:: Extracted material

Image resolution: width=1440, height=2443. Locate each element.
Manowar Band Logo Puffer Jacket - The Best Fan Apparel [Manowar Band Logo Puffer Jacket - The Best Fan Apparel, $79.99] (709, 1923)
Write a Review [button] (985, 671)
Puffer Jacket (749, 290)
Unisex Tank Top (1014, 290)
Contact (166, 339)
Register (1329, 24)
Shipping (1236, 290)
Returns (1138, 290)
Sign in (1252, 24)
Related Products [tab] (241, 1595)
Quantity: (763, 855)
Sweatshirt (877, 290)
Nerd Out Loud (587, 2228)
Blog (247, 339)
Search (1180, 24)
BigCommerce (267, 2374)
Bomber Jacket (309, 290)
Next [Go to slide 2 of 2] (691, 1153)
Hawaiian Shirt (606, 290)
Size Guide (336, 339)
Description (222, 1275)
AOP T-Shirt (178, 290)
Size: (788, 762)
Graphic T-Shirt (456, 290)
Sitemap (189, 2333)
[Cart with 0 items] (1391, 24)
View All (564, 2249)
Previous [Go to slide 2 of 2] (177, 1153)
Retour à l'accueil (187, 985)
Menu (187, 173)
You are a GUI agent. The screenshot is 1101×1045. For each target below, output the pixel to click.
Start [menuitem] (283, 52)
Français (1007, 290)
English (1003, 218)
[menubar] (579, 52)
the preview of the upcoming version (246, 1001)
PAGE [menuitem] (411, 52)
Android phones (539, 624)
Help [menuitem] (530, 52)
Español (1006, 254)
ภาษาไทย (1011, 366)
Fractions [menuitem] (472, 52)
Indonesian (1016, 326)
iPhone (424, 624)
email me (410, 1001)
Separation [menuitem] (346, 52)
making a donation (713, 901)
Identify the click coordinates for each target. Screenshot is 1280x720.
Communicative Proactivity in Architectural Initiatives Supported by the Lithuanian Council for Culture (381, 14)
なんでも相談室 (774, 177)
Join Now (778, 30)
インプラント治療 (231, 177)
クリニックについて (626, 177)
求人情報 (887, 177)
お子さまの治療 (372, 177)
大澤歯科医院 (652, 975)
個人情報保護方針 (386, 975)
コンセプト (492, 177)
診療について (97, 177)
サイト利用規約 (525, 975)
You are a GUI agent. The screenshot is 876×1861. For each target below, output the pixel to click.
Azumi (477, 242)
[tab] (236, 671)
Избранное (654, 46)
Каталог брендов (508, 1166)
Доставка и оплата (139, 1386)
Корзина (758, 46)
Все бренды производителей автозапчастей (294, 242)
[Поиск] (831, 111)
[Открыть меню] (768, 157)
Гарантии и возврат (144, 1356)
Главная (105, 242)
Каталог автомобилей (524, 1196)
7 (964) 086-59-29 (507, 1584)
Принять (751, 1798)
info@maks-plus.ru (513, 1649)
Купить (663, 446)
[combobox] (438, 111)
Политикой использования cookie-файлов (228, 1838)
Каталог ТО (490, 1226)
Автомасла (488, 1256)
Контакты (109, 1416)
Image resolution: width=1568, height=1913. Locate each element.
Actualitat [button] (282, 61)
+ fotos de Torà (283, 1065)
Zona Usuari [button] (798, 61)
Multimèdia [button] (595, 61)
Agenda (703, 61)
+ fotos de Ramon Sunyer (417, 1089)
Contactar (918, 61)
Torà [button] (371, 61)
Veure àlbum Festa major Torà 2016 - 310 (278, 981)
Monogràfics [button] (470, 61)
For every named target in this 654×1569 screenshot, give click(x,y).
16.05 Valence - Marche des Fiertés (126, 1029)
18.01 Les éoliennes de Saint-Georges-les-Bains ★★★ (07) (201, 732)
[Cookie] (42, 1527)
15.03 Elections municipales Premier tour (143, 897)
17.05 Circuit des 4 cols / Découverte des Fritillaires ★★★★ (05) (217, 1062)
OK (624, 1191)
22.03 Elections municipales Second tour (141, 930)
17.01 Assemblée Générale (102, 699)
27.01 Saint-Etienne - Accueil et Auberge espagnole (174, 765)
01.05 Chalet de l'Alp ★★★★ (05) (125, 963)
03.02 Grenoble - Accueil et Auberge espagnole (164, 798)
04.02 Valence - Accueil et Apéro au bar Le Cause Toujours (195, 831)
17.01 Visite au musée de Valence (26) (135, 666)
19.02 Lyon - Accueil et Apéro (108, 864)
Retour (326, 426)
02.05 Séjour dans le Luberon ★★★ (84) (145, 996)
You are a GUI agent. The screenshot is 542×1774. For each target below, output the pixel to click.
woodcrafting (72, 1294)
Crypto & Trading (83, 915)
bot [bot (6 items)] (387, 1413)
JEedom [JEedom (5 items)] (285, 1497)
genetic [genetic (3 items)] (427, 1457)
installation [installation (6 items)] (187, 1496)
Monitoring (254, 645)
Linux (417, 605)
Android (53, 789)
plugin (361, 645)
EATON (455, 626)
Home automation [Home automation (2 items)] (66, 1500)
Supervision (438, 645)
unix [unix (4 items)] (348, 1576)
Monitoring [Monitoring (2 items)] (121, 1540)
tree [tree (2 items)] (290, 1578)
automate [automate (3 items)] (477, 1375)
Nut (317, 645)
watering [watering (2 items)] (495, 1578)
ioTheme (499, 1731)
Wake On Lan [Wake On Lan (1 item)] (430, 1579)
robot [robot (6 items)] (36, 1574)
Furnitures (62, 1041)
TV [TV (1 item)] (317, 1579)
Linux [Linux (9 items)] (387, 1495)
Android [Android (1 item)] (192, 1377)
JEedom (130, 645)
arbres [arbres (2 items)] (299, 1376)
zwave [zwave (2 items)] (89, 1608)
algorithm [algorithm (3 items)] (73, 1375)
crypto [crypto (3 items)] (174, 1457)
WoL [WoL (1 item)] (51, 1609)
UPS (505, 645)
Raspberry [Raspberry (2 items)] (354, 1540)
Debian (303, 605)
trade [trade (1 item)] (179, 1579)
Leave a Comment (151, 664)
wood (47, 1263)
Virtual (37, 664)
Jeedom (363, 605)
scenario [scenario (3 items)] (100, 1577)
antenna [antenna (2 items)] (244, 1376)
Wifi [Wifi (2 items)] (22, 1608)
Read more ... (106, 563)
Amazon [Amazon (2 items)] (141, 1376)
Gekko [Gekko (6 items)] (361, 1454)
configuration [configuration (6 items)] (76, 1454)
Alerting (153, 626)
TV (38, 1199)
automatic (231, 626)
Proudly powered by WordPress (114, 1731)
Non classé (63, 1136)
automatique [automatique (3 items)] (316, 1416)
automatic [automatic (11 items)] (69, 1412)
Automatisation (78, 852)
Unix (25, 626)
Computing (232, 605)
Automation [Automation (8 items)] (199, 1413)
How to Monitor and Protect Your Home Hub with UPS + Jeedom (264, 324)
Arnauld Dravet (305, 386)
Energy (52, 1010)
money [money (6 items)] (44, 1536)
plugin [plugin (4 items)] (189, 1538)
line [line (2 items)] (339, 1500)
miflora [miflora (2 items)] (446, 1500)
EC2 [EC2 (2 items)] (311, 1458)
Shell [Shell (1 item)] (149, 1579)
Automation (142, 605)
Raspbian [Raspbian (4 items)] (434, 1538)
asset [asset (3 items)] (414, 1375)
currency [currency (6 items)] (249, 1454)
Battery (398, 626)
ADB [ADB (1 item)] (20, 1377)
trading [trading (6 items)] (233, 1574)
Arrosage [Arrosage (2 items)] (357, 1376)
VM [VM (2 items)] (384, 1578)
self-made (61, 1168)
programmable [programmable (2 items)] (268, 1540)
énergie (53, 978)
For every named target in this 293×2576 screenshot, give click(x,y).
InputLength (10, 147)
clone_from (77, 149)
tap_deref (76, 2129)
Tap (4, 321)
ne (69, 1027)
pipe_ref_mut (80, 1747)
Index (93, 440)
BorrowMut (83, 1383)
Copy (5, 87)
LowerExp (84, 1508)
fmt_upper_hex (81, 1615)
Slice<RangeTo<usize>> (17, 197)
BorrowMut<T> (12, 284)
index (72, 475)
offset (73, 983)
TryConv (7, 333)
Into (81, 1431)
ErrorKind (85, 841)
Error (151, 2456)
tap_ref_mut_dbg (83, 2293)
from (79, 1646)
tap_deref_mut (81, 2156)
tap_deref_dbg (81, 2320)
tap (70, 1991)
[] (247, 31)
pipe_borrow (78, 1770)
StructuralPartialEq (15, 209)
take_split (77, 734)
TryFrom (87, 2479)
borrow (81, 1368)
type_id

::::

Instructions to follow. Recast the records above as a Markdown table with the columns "No." and "Text," numbering each row and leaving out blank lines. Begin at the line that contains "making a donation (713, 901)" and stop after the line that contains "Контакты (109, 1416)".

Task output.
| No. | Text |
|---|---|
| 1 | making a donation (713, 901) |
| 2 | Identify the click coordinates for each target. Screenshot is 1280x720. |
| 3 | Communicative Proactivity in Architectural Initiatives Supported by the Lithuanian Council for Culture (381, 14) |
| 4 | なんでも相談室 (774, 177) |
| 5 | Join Now (778, 30) |
| 6 | インプラント治療 (231, 177) |
| 7 | クリニックについて (626, 177) |
| 8 | 求人情報 (887, 177) |
| 9 | お子さまの治療 (372, 177) |
| 10 | 大澤歯科医院 (652, 975) |
| 11 | 個人情報保護方針 (386, 975) |
| 12 | コンセプト (492, 177) |
| 13 | 診療について (97, 177) |
| 14 | サイト利用規約 (525, 975) |
| 15 | You are a GUI agent. The screenshot is 876×1861. For each target below, output the pixel to click. |
| 16 | Azumi (477, 242) |
| 17 | [tab] (236, 671) |
| 18 | Избранное (654, 46) |
| 19 | Каталог брендов (508, 1166) |
| 20 | Доставка и оплата (139, 1386) |
| 21 | Корзина (758, 46) |
| 22 | Все бренды производителей автозапчастей (294, 242) |
| 23 | [Поиск] (831, 111) |
| 24 | [Открыть меню] (768, 157) |
| 25 | Гарантии и возврат (144, 1356) |
| 26 | Главная (105, 242) |
| 27 | Каталог автомобилей (524, 1196) |
| 28 | 7 (964) 086-59-29 (507, 1584) |
| 29 | Принять (751, 1798) |
| 30 | info@maks-plus.ru (513, 1649) |
| 31 | Купить (663, 446) |
| 32 | [combobox] (438, 111) |
| 33 | Политикой использования cookie-файлов (228, 1838) |
| 34 | Каталог ТО (490, 1226) |
| 35 | Автомасла (488, 1256) |
| 36 | Контакты (109, 1416) |